Additionally, if you teach high school, DBQ’s are excellent preparation for AP tests. They’re also excellent preparation for college, and democratic life in general.

Stanford History Education Group (SHEG)

This project by the Stanford History Education Group is quite similar to DBQ’s but it is free once you make an online account. I use the Reading Like a Historian section the most often, which contains quite a few inquiries based in ancient history. Like DBQ’s, these text sets provide conflicting primary and secondary source documents, which are incredibly fun to teach because students have to decide which evidence is the most credible. The research and investigation is purposeful because students are trying to solve a mystery. My 6th grade students especially like the unit about how Egyptian pyramids were built, and they build historical research skills in addition to knowledge about ancient Egypt.

If you teach English and history together, or if you collaborate often with your English department, this would be excellent curriculum to take on as a team.

My fellow history teachers, I hope these resources are helpful to you! We are teaching during an exciting time when historical thinking skills are beginning to be valued over trivia, and WE get to pass on those skills. It’s an honor and, truthfully, a whole lot of fun!

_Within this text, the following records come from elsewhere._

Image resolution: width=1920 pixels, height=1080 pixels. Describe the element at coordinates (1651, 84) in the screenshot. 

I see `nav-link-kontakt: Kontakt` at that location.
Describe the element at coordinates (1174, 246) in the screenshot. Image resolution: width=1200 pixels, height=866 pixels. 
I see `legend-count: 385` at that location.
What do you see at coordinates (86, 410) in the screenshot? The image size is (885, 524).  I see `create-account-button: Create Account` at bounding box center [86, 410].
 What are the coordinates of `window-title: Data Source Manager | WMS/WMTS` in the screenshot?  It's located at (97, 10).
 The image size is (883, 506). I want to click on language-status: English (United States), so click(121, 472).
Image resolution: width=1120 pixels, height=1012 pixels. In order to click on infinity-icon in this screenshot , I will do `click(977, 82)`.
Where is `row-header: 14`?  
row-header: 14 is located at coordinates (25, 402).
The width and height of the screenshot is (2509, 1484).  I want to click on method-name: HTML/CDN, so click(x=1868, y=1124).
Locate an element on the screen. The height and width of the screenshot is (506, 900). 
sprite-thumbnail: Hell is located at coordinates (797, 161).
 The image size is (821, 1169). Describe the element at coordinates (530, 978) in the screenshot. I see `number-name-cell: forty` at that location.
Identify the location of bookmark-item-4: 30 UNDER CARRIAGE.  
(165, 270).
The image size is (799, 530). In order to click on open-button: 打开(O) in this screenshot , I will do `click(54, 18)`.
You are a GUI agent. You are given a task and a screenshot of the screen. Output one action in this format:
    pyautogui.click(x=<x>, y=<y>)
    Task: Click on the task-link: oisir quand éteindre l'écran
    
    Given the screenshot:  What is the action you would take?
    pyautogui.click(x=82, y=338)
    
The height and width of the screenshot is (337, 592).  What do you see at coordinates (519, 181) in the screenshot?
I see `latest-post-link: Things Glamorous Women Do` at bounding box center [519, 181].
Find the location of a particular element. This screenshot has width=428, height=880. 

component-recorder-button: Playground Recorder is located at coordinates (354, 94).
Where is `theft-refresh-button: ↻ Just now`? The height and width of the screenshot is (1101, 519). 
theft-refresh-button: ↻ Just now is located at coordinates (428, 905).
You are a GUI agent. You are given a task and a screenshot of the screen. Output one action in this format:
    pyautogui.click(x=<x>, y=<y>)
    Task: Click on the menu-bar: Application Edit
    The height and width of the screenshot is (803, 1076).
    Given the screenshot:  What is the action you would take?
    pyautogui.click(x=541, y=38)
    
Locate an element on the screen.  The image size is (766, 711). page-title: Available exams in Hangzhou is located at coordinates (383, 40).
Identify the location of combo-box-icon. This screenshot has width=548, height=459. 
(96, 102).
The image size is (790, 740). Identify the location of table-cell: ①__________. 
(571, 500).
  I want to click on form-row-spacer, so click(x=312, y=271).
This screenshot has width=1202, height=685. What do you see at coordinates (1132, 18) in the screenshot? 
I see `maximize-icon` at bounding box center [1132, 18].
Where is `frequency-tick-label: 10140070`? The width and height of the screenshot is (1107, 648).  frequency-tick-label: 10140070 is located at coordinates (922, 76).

One thought on “My Favorite History Resources

  1. I just started teaching ELD in middle school in January after being a classroom elementary school teacher for 6 years. Let me tell you, you have been are an incredible resource! Having an elementary school background, I am worried that I am not pushing my students to do the highest level/quality work that they should be. I want to do a PBL research project, but I am having difficulty finding the proper resources for them. Do you have any recommendations/suggestions?